--- Listing ---
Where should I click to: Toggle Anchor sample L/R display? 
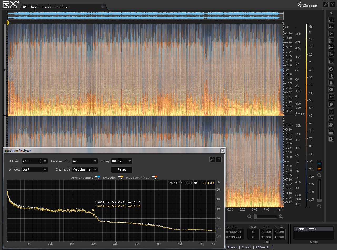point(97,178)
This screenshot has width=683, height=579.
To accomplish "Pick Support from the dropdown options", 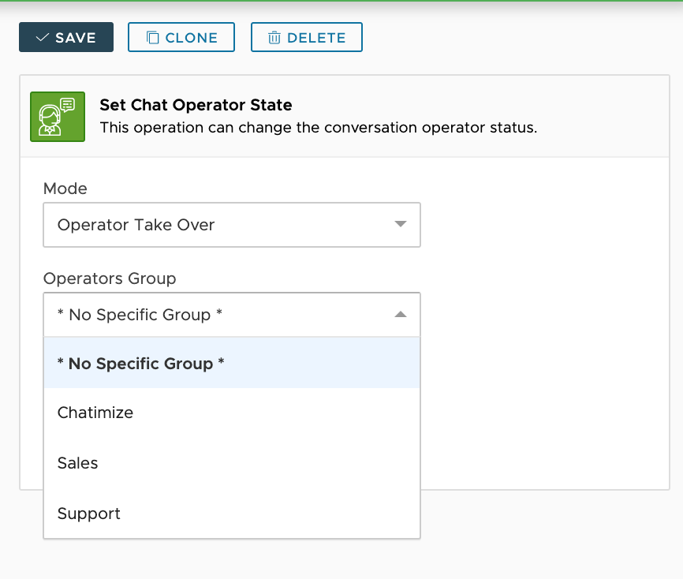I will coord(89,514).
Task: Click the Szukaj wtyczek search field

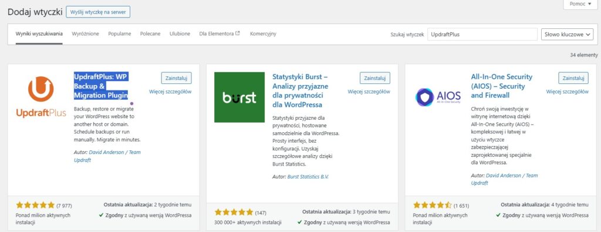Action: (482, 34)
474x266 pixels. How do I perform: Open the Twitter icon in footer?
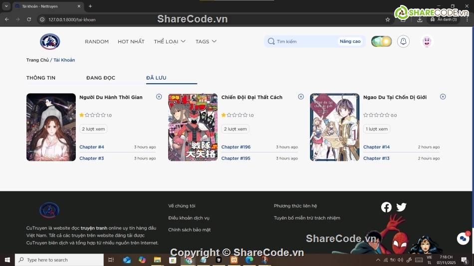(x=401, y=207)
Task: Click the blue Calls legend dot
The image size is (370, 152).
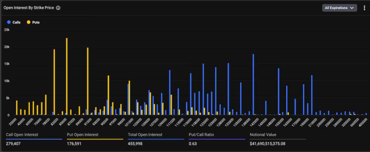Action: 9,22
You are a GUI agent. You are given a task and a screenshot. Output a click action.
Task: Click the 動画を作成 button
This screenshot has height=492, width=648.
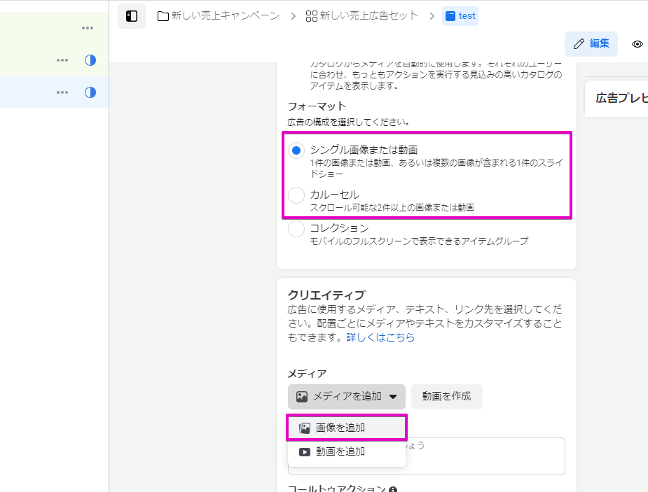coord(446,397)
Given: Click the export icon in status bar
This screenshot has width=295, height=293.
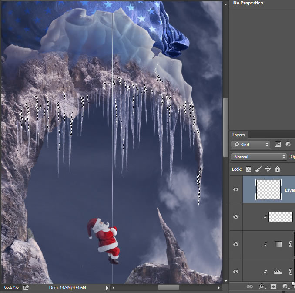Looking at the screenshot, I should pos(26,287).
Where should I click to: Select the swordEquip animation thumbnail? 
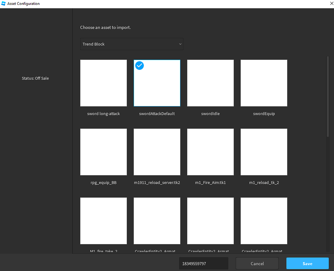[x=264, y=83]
---
--- Listing ---
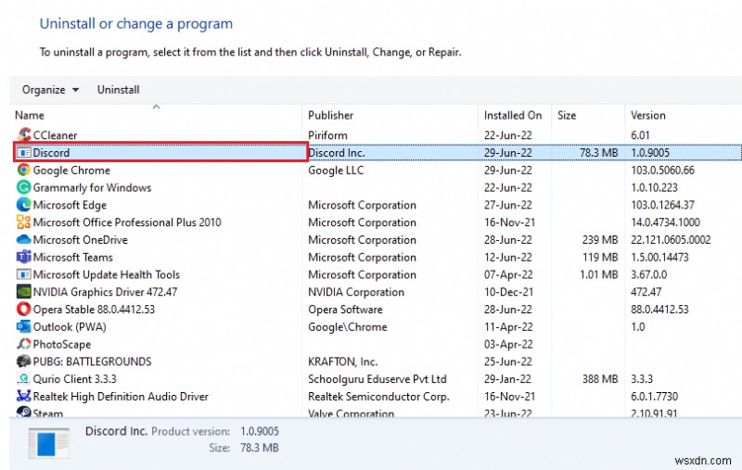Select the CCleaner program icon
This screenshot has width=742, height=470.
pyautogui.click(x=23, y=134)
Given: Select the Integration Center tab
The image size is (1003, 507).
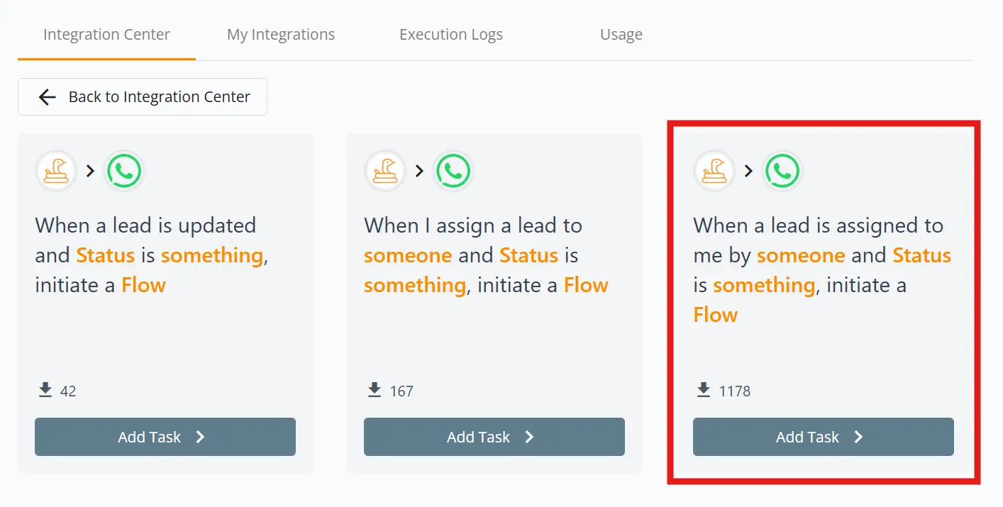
---
### Short exercise
From the rows above, pull out each line that contains the string "image" and copy it unchanged.

### Response
The image size is (370, 152).
The image size is (1003, 507).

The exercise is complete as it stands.